ARGs of the same type were compared between each metagenome containing that gene. Overall, ARGs from different metagenomes were highly similar, with a median nucleotide sequence identity of 99.51 (98.55–99.79) for human-human, 99.67 (99.24-100) for human-lemur pairs, and 100 (100-100) for lemur-lemur comparisons (Fig. 5A). Similarly high levels of sequence identity were found within each ARG (Fig. 5B). The largest ranges of diversity were among pairwise comparisons of tet(O) and tet(Q) genes, respectively (Fig. 5B). We also compared the genetic context surrounding the shared ARGs to determine the similarity of genomic context regardless of ARG sequence conservation. Sequence identity of the 1,000 base-pair flanking regions were also nearly identical between samples. Specifically, the regions around four ARGs (aadA1, dfrA1, qacEdelta1, and sul1) were from seven human metagenomes and one lemur metagenome showed highly similar pairwise sequence comparison of the human-human and human-lemur source pairs (Fig. 5C). Only one gene, lsa(D), had a pairwise identity score less than 100 percent (Fig. 5D).

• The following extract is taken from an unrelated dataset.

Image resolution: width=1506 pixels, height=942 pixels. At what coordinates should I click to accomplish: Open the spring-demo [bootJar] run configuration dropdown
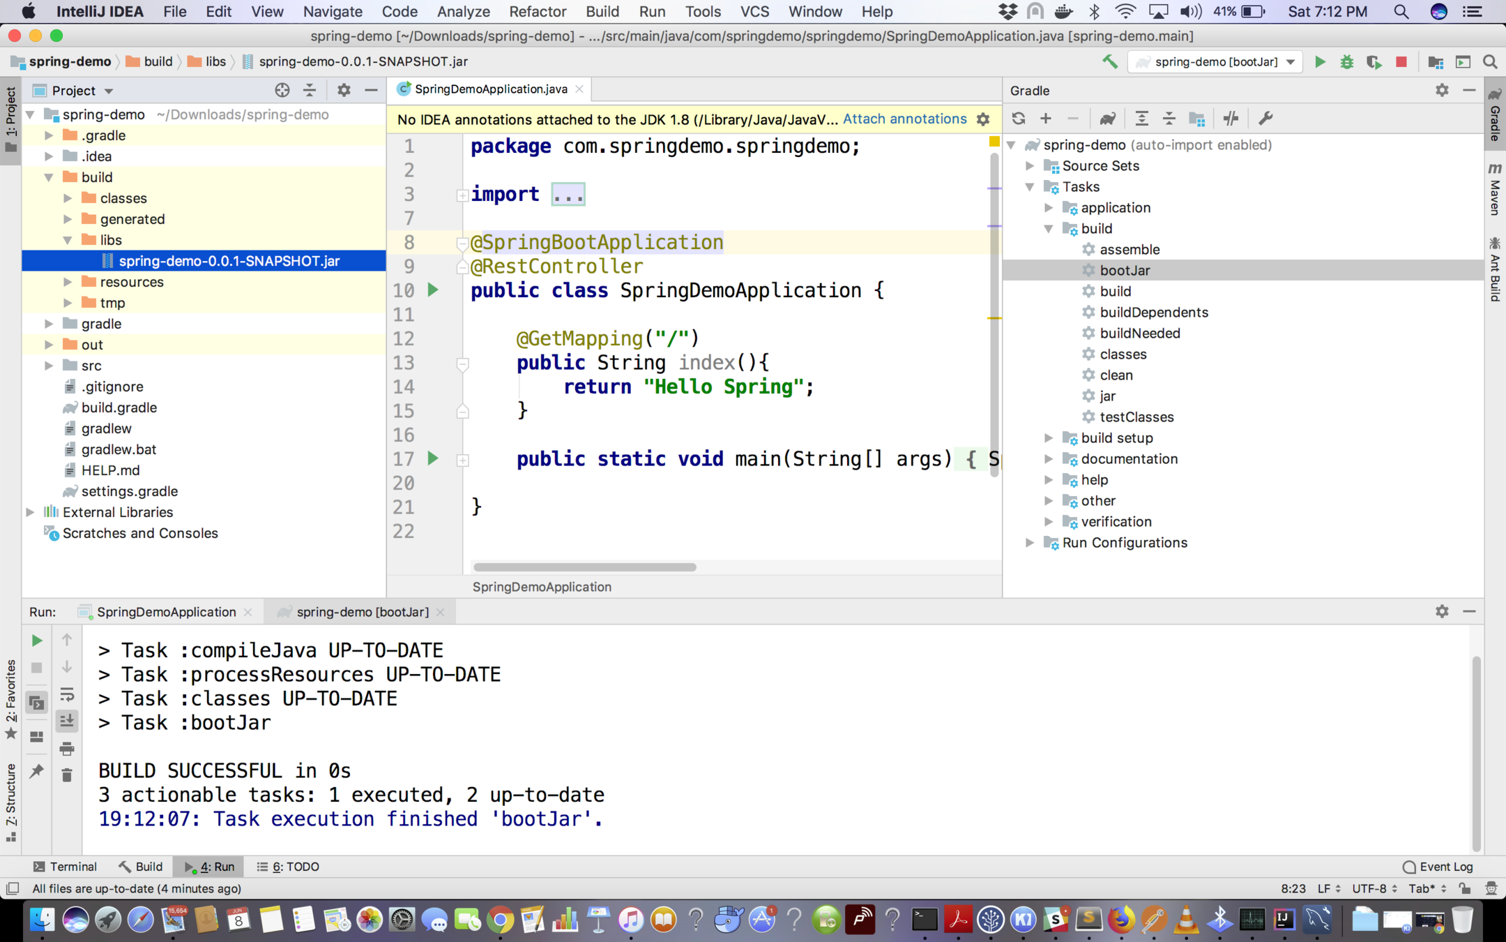click(1217, 62)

Because the contexts of these genes were so well conserved, we investigated the gene synteny to understand if there were shared AMR genes in close genetic proximity. ARGs that were co-occurring within assembled contigs included dfrA1 with aadA1, sul1, and qacEdelta. Of the eight samples containing dfrA1, seven contained a conserved aadA1 gene and one sample had a broadly categorized aadA region (Fig. 6). Five of these samples had a sul1 downstream of aadA1, and three contained intI1 (encoding class 1 integrase), including the single lemur sample. Of the seven human microbiomes containing a dfrA1-aadA pairing, residents were from four different villages, with one pairing from the same household. The single lemur sample was collected closest to a village that none of the human residents carrying this cassette were from.